Perhaps I was excited by the process of erection, the untraceable transformation of a cool body, which changes only with aging and then only imperceptibly. Erections kept surprising me with their inevitability as I continued to be motivated by the chance I might see yet another cock, no matter what kind, and compare its condition and substance with the sight of the man it belonged to. In my other life, it would have been inappropriate to imagine there were so many people as passionately curious about this as I.
They were practically treading on one another’s heels in the early hours of the night.
No wonder they’d trampled and sullied everything around the ruins of the Dominican cloister.

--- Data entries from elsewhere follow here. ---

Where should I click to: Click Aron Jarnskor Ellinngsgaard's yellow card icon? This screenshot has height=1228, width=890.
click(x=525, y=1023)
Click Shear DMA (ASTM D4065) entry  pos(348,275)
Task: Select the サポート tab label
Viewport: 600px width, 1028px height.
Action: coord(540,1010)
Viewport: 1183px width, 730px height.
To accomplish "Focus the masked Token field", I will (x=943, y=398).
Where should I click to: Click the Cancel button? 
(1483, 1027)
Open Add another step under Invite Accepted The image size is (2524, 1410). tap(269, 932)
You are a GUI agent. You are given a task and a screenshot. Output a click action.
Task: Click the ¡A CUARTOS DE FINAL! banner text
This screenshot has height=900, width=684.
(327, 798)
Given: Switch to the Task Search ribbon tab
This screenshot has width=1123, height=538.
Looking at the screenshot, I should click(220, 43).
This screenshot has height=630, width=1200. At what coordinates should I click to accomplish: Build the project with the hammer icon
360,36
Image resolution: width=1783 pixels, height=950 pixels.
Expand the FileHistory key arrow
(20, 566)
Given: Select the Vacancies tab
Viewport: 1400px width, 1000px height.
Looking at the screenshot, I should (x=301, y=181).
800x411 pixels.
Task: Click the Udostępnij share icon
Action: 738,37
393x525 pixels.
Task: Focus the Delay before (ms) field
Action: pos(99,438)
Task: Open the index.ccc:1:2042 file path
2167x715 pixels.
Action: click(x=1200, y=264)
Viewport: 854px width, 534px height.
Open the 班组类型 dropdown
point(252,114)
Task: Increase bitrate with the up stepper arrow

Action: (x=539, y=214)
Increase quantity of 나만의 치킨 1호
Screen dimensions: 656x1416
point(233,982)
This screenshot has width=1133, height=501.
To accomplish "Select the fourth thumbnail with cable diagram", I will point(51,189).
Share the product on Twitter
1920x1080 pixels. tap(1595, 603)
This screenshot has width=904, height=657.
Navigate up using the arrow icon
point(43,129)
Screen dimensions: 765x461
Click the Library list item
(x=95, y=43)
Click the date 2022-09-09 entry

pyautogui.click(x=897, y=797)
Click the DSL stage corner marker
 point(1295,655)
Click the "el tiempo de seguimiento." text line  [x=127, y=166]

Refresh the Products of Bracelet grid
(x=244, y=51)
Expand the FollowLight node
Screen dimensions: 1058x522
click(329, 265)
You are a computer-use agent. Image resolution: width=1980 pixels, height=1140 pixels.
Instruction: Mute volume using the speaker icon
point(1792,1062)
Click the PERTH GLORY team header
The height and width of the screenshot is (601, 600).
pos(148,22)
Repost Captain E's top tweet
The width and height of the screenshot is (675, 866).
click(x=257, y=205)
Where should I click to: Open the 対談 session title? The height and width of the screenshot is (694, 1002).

Although I understood their curiosity, its depth and pervasiveness still shocked me and had me in thrall; I felt I could never be free of it or conquer it. And because of this feeling, everything seemed to be the other way around in this life of mine — one of my two lives — the opposite of what I’d ever thought or should have thought, with a man’s cock more important than the man himself. Since a man’s cock was unlike the man or his body. I was surprised by the lack of conformity in the visible physiological marks; there was no sameness between body and cock. Every person is put together out of several people. I too differed from my cock; perhaps my penchant for humiliation and self-lacerating brooding originated in this shameful truth. Not to mention that the nature of my thinking differed substantially from the nature of my instinctual life; seeing so many different cocks gave me the impression that this extreme disparity characterized others no less than it did me. One person differs from all others physiologically, but one also carries distinguishing marks that show how one differs from one’s own self. It surprised me that I drew a conclusion from this multifaceted differentiation, which could be said to be general, but I don’t know what the conclusion was. As if it were the kind of knowledge which one can never get enough of or reach the end of. In the eyes of the men, the cock might have been the emblem of this knowledge of unknown character. Perhaps it meant that there is no I or, more correctly, that the I is only part of a larger, undiscoverable whole, or one might say that a man’s exterior, psychological makeup, way of thinking, or character won’t reveal what kind of cock he has, even though his cock is no less defining than his soul or mind. Of course, I can’t say what I mean by soul, or in what way exactly a cock would be defining, and mainly what could rationally justify men’s elementary interest in other men’s cocks if women and their procreative capacity were excluded from their considerations.